> Recorded data
- - - - -

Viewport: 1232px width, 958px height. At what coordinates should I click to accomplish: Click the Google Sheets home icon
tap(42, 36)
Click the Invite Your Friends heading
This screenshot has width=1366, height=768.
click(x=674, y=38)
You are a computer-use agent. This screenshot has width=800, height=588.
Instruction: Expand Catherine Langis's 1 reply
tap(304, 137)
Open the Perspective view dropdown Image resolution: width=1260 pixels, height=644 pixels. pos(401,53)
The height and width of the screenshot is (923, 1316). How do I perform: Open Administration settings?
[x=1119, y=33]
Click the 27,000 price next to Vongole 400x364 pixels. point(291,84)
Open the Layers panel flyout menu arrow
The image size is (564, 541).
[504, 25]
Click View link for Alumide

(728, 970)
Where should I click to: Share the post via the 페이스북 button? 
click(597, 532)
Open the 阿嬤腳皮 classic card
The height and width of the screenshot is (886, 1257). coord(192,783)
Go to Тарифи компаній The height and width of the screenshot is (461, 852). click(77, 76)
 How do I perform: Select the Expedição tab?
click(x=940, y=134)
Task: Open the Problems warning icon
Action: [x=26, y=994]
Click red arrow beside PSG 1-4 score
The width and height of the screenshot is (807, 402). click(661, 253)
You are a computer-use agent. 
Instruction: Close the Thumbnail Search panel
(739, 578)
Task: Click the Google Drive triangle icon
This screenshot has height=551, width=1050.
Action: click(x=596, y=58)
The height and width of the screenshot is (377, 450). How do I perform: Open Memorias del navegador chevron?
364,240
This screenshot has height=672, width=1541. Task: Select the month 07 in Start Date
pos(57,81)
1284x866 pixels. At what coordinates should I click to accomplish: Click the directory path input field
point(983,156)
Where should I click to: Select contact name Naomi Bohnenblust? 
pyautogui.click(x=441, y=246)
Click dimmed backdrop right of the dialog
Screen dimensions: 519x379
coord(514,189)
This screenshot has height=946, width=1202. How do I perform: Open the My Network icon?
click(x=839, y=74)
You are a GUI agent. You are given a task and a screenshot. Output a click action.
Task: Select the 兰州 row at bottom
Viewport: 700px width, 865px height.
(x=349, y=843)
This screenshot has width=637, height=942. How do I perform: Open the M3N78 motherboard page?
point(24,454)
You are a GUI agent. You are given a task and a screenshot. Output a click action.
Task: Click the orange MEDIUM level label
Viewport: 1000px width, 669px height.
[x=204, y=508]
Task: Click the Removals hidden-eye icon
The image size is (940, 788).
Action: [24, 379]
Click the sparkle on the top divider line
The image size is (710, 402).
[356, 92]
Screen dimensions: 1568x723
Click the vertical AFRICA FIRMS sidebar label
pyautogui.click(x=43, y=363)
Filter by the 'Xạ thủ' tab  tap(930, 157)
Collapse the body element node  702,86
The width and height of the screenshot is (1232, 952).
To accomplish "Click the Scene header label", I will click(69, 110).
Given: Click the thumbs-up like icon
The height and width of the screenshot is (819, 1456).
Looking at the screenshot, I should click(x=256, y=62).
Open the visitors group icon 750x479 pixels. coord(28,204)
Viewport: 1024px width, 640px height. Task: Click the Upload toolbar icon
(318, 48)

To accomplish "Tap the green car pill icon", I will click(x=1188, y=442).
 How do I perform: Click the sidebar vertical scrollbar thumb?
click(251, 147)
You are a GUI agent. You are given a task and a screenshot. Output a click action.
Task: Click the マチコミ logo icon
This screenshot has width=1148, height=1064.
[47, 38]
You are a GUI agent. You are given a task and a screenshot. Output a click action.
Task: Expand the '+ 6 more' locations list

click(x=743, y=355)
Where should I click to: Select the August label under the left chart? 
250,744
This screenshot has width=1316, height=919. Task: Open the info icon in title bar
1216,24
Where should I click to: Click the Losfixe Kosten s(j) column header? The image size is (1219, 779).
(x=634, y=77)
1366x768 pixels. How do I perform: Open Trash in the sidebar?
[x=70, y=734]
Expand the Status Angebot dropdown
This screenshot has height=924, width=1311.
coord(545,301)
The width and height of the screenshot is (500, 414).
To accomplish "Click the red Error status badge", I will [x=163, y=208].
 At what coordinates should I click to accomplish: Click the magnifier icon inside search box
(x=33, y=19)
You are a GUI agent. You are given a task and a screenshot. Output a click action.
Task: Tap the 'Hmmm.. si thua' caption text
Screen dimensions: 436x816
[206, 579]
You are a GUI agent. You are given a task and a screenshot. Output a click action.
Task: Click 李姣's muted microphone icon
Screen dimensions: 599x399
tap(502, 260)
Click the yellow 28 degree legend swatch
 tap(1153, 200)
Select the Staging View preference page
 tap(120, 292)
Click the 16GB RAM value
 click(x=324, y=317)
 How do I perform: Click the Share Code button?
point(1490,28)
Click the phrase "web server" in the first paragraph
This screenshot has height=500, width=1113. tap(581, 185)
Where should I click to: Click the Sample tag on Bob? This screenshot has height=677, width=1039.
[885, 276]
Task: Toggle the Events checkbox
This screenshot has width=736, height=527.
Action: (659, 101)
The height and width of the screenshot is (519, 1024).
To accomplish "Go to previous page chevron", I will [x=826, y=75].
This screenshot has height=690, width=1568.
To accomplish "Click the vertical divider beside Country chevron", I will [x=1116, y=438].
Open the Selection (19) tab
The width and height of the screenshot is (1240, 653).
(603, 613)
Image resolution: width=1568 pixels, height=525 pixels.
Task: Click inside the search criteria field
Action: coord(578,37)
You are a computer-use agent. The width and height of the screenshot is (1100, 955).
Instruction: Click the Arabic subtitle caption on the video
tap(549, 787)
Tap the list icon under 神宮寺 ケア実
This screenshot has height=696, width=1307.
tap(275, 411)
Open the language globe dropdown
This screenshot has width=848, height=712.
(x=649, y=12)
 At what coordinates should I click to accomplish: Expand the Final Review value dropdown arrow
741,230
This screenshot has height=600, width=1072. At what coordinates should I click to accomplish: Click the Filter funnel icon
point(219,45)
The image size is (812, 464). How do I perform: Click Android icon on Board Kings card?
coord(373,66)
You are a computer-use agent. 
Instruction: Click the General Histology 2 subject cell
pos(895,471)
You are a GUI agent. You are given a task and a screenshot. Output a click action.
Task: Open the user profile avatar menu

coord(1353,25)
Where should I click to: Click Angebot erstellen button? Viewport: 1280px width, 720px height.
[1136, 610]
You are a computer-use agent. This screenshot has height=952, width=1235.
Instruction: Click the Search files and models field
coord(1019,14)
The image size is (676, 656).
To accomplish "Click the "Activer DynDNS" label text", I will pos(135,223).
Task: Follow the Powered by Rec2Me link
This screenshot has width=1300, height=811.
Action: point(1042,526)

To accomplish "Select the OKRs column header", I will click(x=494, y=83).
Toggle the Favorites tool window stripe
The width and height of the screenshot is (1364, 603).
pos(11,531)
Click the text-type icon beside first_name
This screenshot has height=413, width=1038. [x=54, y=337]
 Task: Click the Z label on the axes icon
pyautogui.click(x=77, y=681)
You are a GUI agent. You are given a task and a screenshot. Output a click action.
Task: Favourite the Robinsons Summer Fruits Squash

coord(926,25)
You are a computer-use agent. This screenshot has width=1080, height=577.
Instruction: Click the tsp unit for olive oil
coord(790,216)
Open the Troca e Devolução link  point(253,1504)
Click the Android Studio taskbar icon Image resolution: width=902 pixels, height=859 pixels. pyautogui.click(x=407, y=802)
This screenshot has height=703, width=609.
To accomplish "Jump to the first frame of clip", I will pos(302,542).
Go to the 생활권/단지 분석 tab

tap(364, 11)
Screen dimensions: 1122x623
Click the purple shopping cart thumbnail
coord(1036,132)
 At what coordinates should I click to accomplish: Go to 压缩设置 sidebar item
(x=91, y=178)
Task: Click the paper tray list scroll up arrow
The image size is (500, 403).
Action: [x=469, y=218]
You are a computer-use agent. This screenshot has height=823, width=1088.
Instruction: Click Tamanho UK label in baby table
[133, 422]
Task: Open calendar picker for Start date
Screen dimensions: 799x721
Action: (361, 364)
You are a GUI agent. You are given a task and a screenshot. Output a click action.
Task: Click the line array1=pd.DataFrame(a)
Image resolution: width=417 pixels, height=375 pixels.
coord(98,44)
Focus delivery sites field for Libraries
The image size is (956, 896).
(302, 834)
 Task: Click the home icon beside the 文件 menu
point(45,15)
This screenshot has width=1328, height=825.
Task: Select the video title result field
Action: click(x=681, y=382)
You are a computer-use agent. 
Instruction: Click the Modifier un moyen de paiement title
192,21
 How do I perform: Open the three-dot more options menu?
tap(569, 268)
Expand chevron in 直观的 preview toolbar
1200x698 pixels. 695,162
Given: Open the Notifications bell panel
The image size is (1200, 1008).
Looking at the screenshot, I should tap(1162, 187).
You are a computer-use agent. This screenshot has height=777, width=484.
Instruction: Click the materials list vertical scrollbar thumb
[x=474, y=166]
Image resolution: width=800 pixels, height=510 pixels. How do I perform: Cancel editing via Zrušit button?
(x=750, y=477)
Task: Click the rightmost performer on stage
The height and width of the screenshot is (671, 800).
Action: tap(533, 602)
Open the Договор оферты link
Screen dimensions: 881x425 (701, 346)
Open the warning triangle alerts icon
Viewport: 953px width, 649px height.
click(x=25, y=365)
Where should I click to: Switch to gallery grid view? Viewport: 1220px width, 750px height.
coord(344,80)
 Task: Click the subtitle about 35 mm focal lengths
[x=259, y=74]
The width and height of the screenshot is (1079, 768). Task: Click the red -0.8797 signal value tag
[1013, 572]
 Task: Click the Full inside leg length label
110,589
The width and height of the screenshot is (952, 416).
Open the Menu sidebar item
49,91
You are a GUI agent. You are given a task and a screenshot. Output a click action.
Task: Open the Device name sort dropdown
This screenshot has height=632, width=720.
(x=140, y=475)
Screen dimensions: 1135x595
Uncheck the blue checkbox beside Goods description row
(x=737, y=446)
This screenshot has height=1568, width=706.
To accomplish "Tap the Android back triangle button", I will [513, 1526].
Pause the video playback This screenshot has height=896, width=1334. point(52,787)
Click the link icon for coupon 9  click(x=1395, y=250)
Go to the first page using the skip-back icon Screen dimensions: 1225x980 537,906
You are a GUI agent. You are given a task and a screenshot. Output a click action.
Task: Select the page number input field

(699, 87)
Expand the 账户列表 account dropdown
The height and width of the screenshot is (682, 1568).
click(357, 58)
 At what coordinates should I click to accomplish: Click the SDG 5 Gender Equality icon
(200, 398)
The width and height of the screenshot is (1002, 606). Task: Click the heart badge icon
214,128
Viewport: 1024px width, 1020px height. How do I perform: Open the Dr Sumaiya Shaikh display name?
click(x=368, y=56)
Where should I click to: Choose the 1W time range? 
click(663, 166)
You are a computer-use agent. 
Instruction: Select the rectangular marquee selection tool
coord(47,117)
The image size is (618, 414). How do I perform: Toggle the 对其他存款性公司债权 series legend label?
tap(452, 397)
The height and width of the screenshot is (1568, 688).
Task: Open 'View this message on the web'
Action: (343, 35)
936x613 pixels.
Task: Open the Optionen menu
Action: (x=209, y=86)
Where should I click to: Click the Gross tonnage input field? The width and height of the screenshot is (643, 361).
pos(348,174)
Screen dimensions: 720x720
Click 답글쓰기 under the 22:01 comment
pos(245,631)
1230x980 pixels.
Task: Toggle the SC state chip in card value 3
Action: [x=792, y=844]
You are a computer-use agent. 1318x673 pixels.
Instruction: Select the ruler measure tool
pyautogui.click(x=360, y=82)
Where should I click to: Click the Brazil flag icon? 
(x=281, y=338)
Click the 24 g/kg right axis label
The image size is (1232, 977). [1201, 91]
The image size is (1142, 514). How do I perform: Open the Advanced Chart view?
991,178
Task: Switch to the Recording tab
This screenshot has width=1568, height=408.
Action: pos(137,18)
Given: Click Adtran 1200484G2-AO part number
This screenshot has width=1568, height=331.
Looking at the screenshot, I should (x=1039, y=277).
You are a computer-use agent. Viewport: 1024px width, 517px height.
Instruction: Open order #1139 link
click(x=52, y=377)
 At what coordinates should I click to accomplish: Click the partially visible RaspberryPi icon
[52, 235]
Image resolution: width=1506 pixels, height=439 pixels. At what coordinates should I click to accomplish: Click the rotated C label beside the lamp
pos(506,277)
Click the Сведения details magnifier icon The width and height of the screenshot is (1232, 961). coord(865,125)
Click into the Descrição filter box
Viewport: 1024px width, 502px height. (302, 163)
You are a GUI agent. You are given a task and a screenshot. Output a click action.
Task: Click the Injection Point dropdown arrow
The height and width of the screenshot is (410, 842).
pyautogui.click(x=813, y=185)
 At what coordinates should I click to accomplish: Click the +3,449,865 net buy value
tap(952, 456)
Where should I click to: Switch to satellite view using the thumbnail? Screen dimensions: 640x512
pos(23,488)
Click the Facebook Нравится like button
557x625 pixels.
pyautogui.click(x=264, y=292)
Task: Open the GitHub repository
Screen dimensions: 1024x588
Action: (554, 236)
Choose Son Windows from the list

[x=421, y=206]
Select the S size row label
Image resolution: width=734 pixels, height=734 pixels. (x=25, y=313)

- - - - -

> What is required
The first line of the entries above marks where to begin; repeat each line exactly through the one that contains "Go to Тарифи", and include that line.

> Solution for this problem
Viewport: 1232px width, 958px height. At what coordinates should I click to accomplish: Click the Google Sheets home icon
tap(42, 36)
Click the Invite Your Friends heading
This screenshot has width=1366, height=768.
click(x=674, y=38)
You are a computer-use agent. This screenshot has width=800, height=588.
Instruction: Expand Catherine Langis's 1 reply
tap(304, 137)
Open the Perspective view dropdown Image resolution: width=1260 pixels, height=644 pixels. pos(401,53)
The height and width of the screenshot is (923, 1316). How do I perform: Open Administration settings?
[x=1119, y=33]
Click the 27,000 price next to Vongole 400x364 pixels. point(291,84)
Open the Layers panel flyout menu arrow
The image size is (564, 541).
[504, 25]
Click View link for Alumide

(728, 970)
Where should I click to: Share the post via the 페이스북 button? 
click(597, 532)
Open the 阿嬤腳皮 classic card
The height and width of the screenshot is (886, 1257). coord(192,783)
Go to Тарифи компаній The height and width of the screenshot is (461, 852). click(77, 76)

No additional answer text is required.